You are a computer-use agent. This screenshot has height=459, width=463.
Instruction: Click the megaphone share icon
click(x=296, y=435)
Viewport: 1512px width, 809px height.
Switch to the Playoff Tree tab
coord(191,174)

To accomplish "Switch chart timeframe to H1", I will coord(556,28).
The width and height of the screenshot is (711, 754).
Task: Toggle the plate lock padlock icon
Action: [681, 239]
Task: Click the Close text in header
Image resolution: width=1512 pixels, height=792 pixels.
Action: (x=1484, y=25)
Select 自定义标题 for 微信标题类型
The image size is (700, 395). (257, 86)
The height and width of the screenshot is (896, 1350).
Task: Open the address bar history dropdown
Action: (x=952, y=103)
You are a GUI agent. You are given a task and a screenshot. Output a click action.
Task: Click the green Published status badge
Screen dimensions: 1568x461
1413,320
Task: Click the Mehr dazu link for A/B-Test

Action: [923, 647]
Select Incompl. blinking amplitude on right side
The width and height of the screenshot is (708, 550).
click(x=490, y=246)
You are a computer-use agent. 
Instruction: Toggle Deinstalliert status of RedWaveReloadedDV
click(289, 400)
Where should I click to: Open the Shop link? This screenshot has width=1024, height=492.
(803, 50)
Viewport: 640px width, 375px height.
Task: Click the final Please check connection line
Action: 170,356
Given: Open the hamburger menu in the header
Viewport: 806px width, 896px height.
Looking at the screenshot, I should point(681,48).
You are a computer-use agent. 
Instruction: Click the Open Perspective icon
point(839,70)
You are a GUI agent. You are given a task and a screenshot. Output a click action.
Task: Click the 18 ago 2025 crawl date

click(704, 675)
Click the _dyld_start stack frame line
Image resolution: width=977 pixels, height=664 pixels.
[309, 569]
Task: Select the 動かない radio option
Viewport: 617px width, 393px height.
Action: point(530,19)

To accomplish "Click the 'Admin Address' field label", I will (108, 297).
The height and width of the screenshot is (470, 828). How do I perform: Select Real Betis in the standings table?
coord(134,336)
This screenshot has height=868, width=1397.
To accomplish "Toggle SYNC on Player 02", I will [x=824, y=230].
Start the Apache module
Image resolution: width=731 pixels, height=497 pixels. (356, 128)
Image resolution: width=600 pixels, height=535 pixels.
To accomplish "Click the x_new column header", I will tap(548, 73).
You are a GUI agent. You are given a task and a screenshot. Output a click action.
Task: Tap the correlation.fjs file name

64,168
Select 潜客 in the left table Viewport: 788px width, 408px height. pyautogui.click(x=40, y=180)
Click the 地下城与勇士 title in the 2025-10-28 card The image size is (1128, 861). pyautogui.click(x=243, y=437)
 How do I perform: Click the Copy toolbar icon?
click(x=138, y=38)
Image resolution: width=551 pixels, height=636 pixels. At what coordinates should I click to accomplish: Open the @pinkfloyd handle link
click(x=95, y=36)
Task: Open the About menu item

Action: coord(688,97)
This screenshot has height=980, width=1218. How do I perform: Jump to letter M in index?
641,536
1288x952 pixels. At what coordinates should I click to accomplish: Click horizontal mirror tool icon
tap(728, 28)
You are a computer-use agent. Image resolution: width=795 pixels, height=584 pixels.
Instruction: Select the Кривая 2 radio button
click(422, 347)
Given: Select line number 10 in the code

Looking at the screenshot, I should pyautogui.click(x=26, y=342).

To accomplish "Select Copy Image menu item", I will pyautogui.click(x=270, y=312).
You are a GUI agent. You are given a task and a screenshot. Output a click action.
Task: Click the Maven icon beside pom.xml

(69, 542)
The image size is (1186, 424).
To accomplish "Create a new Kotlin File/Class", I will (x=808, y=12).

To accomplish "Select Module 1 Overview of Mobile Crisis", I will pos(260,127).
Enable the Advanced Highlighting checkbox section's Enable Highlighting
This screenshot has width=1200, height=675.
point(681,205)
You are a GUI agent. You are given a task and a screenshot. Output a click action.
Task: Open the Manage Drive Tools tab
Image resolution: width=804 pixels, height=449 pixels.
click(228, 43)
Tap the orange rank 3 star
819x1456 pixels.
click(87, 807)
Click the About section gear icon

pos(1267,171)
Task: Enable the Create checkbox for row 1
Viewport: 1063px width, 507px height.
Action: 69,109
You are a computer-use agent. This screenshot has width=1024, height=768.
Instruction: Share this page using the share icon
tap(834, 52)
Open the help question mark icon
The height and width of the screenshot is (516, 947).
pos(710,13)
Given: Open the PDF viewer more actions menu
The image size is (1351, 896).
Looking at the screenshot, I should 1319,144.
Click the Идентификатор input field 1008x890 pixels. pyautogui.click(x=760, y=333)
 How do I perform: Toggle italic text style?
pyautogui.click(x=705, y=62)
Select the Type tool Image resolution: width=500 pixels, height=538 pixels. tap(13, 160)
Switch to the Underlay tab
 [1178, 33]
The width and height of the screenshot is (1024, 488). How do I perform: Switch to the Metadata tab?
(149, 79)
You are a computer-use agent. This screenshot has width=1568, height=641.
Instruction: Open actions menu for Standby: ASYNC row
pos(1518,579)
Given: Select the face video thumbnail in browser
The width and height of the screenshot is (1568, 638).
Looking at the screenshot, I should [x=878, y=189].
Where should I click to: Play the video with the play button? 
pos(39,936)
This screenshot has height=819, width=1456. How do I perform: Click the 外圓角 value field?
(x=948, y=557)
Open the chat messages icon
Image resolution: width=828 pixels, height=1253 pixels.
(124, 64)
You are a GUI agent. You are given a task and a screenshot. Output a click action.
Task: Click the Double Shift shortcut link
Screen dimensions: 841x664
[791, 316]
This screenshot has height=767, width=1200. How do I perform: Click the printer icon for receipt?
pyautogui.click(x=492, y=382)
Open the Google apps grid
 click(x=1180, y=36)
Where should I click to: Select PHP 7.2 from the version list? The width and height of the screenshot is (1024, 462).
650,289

**TO BE DONE:**
Please copy out every one of the records above word for word, keeping each line as it stands.

**CORRECT RESPONSE:**
You are a computer-use agent. This screenshot has height=459, width=463.
Instruction: Click the megaphone share icon
click(x=296, y=435)
Viewport: 1512px width, 809px height.
Switch to the Playoff Tree tab
coord(191,174)

To accomplish "Switch chart timeframe to H1", I will coord(556,28).
The width and height of the screenshot is (711, 754).
Task: Toggle the plate lock padlock icon
Action: [681, 239]
Task: Click the Close text in header
Image resolution: width=1512 pixels, height=792 pixels.
Action: (x=1484, y=25)
Select 自定义标题 for 微信标题类型
The image size is (700, 395). (257, 86)
The height and width of the screenshot is (896, 1350).
Task: Open the address bar history dropdown
Action: (x=952, y=103)
You are a GUI agent. You are given a task and a screenshot. Output a click action.
Task: Click the green Published status badge
Screen dimensions: 1568x461
1413,320
Task: Click the Mehr dazu link for A/B-Test

Action: [923, 647]
Select Incompl. blinking amplitude on right side
The width and height of the screenshot is (708, 550).
click(x=490, y=246)
You are a computer-use agent. 
Instruction: Toggle Deinstalliert status of RedWaveReloadedDV
click(289, 400)
Where should I click to: Open the Shop link? This screenshot has width=1024, height=492.
(803, 50)
Viewport: 640px width, 375px height.
Task: Click the final Please check connection line
Action: 170,356
Given: Open the hamburger menu in the header
Viewport: 806px width, 896px height.
Looking at the screenshot, I should point(681,48).
You are a computer-use agent. 
Instruction: Click the Open Perspective icon
point(839,70)
You are a GUI agent. You are given a task and a screenshot. Output a click action.
Task: Click the 18 ago 2025 crawl date

click(704, 675)
Click the _dyld_start stack frame line
Image resolution: width=977 pixels, height=664 pixels.
[309, 569]
Task: Select the 動かない radio option
Viewport: 617px width, 393px height.
Action: point(530,19)

To accomplish "Click the 'Admin Address' field label", I will (108, 297).
The height and width of the screenshot is (470, 828). How do I perform: Select Real Betis in the standings table?
coord(134,336)
This screenshot has height=868, width=1397.
To accomplish "Toggle SYNC on Player 02", I will [x=824, y=230].
Start the Apache module
Image resolution: width=731 pixels, height=497 pixels. (356, 128)
Image resolution: width=600 pixels, height=535 pixels.
To accomplish "Click the x_new column header", I will tap(548, 73).
You are a GUI agent. You are given a task and a screenshot. Output a click action.
Task: Tap the correlation.fjs file name

64,168
Select 潜客 in the left table Viewport: 788px width, 408px height. pyautogui.click(x=40, y=180)
Click the 地下城与勇士 title in the 2025-10-28 card The image size is (1128, 861). pyautogui.click(x=243, y=437)
 How do I perform: Click the Copy toolbar icon?
click(x=138, y=38)
Image resolution: width=551 pixels, height=636 pixels. At what coordinates should I click to accomplish: Open the @pinkfloyd handle link
click(x=95, y=36)
Task: Open the About menu item

Action: coord(688,97)
This screenshot has height=980, width=1218. How do I perform: Jump to letter M in index?
641,536
1288x952 pixels. At what coordinates should I click to accomplish: Click horizontal mirror tool icon
tap(728, 28)
You are a computer-use agent. Image resolution: width=795 pixels, height=584 pixels.
Instruction: Select the Кривая 2 radio button
click(422, 347)
Given: Select line number 10 in the code

Looking at the screenshot, I should pyautogui.click(x=26, y=342).

To accomplish "Select Copy Image menu item", I will pyautogui.click(x=270, y=312).
You are a GUI agent. You are given a task and a screenshot. Output a click action.
Task: Click the Maven icon beside pom.xml

(69, 542)
The image size is (1186, 424).
To accomplish "Create a new Kotlin File/Class", I will (x=808, y=12).

To accomplish "Select Module 1 Overview of Mobile Crisis", I will pos(260,127).
Enable the Advanced Highlighting checkbox section's Enable Highlighting
This screenshot has width=1200, height=675.
point(681,205)
You are a GUI agent. You are given a task and a screenshot. Output a click action.
Task: Open the Manage Drive Tools tab
Image resolution: width=804 pixels, height=449 pixels.
click(228, 43)
Tap the orange rank 3 star
819x1456 pixels.
click(87, 807)
Click the About section gear icon

pos(1267,171)
Task: Enable the Create checkbox for row 1
Viewport: 1063px width, 507px height.
Action: 69,109
You are a computer-use agent. This screenshot has width=1024, height=768.
Instruction: Share this page using the share icon
tap(834, 52)
Open the help question mark icon
The height and width of the screenshot is (516, 947).
pos(710,13)
Given: Open the PDF viewer more actions menu
The image size is (1351, 896).
Looking at the screenshot, I should 1319,144.
Click the Идентификатор input field 1008x890 pixels. pyautogui.click(x=760, y=333)
 How do I perform: Toggle italic text style?
pyautogui.click(x=705, y=62)
Select the Type tool Image resolution: width=500 pixels, height=538 pixels. tap(13, 160)
Switch to the Underlay tab
 [1178, 33]
The width and height of the screenshot is (1024, 488). How do I perform: Switch to the Metadata tab?
(149, 79)
You are a computer-use agent. This screenshot has width=1568, height=641.
Instruction: Open actions menu for Standby: ASYNC row
pos(1518,579)
Given: Select the face video thumbnail in browser
The width and height of the screenshot is (1568, 638).
Looking at the screenshot, I should [x=878, y=189].
Where should I click to: Play the video with the play button? 
pos(39,936)
This screenshot has height=819, width=1456. How do I perform: Click the 外圓角 value field?
(x=948, y=557)
Open the chat messages icon
Image resolution: width=828 pixels, height=1253 pixels.
(124, 64)
You are a GUI agent. You are given a task and a screenshot. Output a click action.
Task: Click the Double Shift shortcut link
Screen dimensions: 841x664
[791, 316]
This screenshot has height=767, width=1200. How do I perform: Click the printer icon for receipt?
pyautogui.click(x=492, y=382)
Open the Google apps grid
 click(x=1180, y=36)
Where should I click to: Select PHP 7.2 from the version list? The width and height of the screenshot is (1024, 462).
650,289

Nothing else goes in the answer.